The Composite Uncertainty Factor (UFC)
The value of typical defaults used varies among organizations. Organizations that derive environmental standards in the United States to protect the general population (e.g., EPA reference doses [RfDs] and Agency for Toxic Substances and Disease Registry [ATSDR] minimal risk levels [MRLs]), tend to favor order of magnitude-based adjustments of 1 or 10, using an intermediate value of 3. Note that in such cases the value of 3 represents one-half of the log10 unit (3.16 rounded to 3) as the minimum increments that are used for the UF adjustments to reflect the level of precision for such an approach. Many European agencies also use a value of 10 to account for a full area of uncertainty, but they tend to favor intermediate values of 2 and 5 in their calculations. In some cases, other alternative defaults are provided for specific data extrapolations (e.g., the assessment factors used for the derived-no-effect level [DNEL] under chemical registration requirements in the EU).
After the numerical values of the various UFs have been determined, they are then multiplied to yield the overall composite UF, UFC. For example, default values of 4 for UFA and 10 for UFH would be multiplied to yield a UFC of 40, which would then be applied to the PoD as described above. Note that although the value of 3 is used in place of 3.16 during the discussion of default UFs, caution should be applied when multiplying UFs of 3 together. For example, when multiplying two UFs of 3 together, where each factor represents a half-log adjustment (e.g., 3.16 × 3.16), the product will be 10, not 9. This is also illustrated by multiplying three UFs of 3, that is, 3 × 3 × 3 will equal 30, not 27.
Assuming default values for the UFA, UFH, UFS, and UFL, the numeric value of the UFC could conceivably be very large. Although this multiplicative approach to setting the UFC would be correct if the various UFs were strictly independent of one another, it has been argued that the various UFs are not entirely independent and that simply multiplying default factors of 10 can lead to double-counting of some sources of uncertainty. Reducing some of the UFs to adjust for the presumed double-counting has been proposed( 57 ) and verified empirically by Swartout et al.( 58 ) Current EPA guidelines( 22 ) for applying UFs for determining reference doses for the general population also assume that an overall UFC of 10,000 is likely to be more than adequately protective, and therefore UFC is limited to a value of 3,000 even if four full areas of uncertainty are present (i.e., the UFA, UFH, UFS, and UFL are all assigned values of 10).
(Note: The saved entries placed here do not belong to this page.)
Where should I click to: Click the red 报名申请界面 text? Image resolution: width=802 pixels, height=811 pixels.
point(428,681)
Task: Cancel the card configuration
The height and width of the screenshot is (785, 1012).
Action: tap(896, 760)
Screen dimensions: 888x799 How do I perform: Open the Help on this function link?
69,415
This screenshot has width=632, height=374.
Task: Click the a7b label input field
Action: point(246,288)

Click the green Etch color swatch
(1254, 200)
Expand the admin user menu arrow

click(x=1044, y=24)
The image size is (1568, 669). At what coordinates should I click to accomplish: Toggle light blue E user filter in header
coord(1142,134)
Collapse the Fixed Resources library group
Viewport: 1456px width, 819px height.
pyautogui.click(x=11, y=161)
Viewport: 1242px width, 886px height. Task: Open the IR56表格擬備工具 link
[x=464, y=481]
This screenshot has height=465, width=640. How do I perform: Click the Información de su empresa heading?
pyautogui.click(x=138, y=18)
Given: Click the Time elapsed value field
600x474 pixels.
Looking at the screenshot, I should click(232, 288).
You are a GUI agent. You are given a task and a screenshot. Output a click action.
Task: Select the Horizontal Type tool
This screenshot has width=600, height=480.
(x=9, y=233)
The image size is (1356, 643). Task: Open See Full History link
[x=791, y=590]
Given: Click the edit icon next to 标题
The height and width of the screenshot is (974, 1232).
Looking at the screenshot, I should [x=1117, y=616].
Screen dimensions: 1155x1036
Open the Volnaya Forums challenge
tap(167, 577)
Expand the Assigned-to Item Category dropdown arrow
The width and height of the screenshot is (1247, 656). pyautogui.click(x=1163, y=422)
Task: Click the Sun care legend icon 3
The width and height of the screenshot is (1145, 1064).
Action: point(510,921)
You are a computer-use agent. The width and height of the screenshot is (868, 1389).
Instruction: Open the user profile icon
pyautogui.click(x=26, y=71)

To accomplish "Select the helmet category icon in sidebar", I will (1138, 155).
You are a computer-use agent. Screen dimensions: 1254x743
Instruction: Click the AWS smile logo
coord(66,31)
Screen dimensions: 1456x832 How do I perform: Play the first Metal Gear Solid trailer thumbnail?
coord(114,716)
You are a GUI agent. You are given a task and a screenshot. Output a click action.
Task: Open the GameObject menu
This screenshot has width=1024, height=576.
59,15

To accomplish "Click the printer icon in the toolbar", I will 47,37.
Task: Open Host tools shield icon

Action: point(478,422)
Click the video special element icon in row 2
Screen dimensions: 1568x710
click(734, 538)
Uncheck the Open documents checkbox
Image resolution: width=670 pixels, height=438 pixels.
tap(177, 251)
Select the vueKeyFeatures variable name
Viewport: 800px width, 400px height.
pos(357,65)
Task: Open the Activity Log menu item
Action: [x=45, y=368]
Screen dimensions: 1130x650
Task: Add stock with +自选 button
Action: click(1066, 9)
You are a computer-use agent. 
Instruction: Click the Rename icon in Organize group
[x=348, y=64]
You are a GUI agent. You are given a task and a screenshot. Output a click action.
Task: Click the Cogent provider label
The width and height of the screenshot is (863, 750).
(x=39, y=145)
Moreover, if five full areas of uncertainty are present, it is likely that the data are not sufficient to derive an exposure limit with adequate confidence.
Probabilistic approaches for defining combinations of UFs have also been proposed.( 58 – 60 ) In general, these lead to smaller values of the total UFC than those obtained by multiplying the default values of UFs. Most recently, Hasegawa et al.( 61 ) proposed an alternative set of default UFs, based on probabilistic combinations of empirically-derived UFs. These alternative UFs are in some cases larger than the usual 10-fold default UFs, but in other cases less than 10. Although these probabilistic combinations of UFs have to date not attained wide regulatory acceptance, they may provide a framework for refining existing practices for establishing the overall UFC. The impacts of probabilistic UFs in interpreting occupational risk are further described by Waters et al.( 62 )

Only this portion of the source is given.